* [TASK DETAILS]: Reproduce each of the rows below line for line, leaving out the pictures.

* [RAW RECORDS]:

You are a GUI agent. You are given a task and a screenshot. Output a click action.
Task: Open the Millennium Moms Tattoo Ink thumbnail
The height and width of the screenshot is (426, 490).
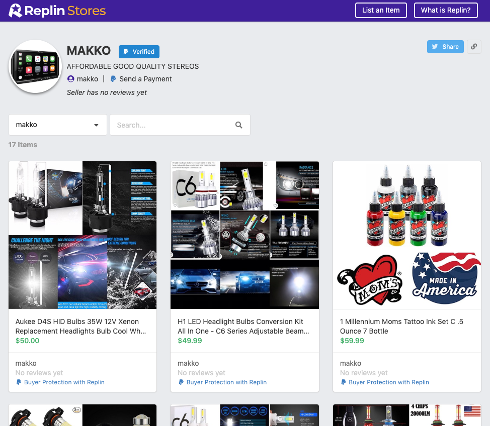(406, 235)

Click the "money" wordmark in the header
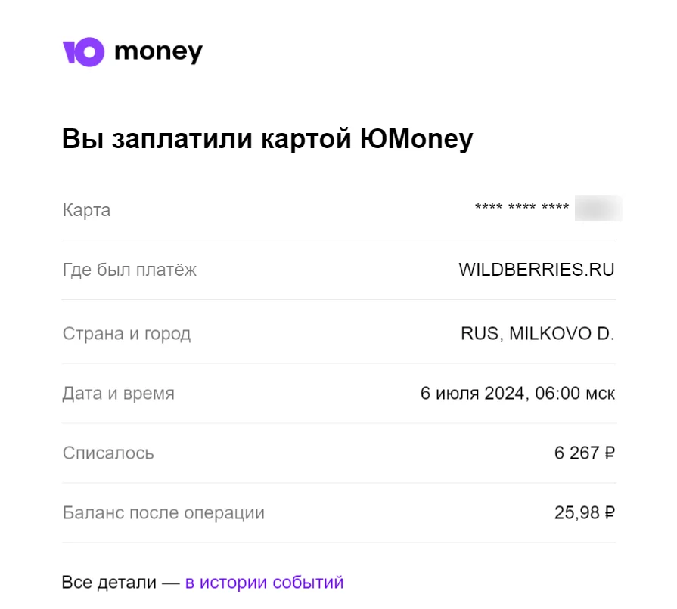pos(158,51)
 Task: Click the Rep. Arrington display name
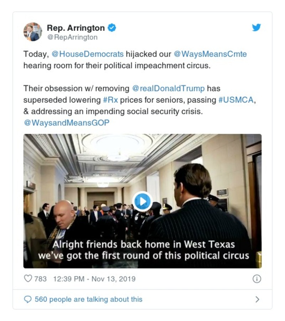[76, 28]
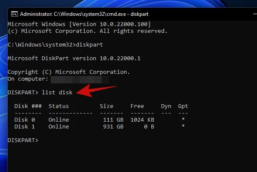The height and width of the screenshot is (172, 257).
Task: Click the Disk 0 row label
Action: coord(25,120)
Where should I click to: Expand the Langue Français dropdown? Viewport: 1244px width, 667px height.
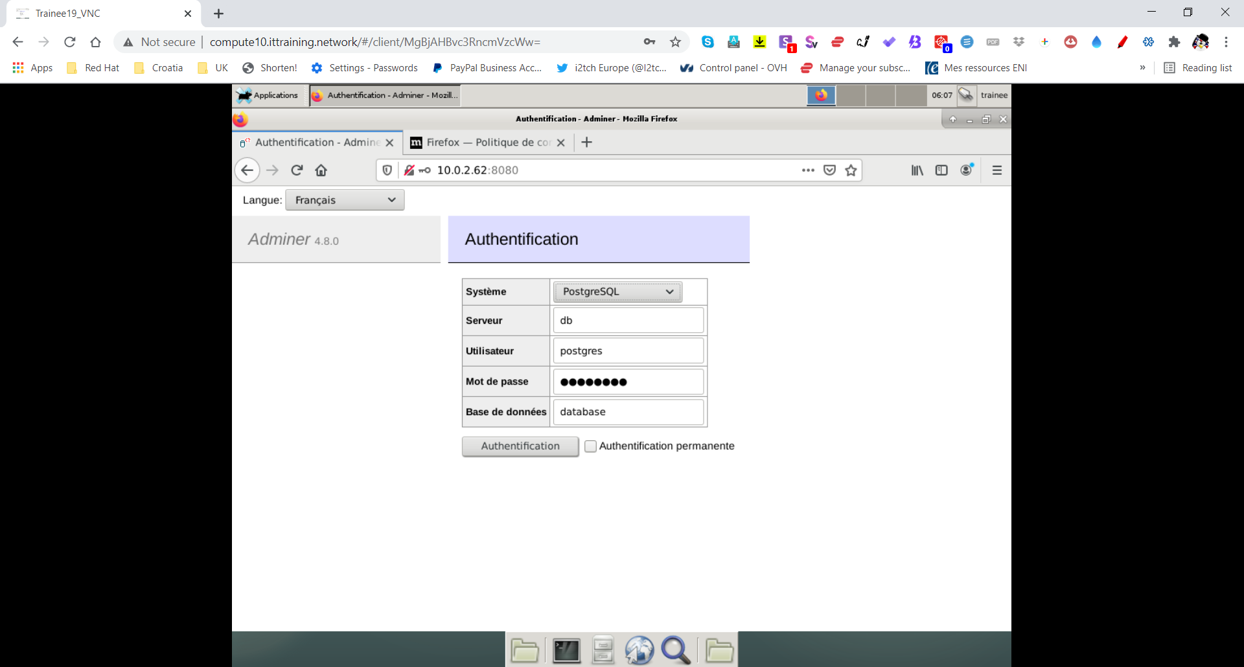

* [EXERCISE RESULT]:
You are a GUI agent. You are given a task and a screenshot. Output a click action.
Task: Open the Millennium Moms Tattoo Ink thumbnail
The height and width of the screenshot is (426, 490).
(406, 235)

Click the "money" wordmark in the header
pos(158,51)
 Task: Click the Rep. Arrington display name
[76, 28]
The height and width of the screenshot is (172, 257).
Task: Click the Disk 0 row label
Action: coord(25,120)
Where should I click to: Expand the Langue Français dropdown? Viewport: 1244px width, 667px height.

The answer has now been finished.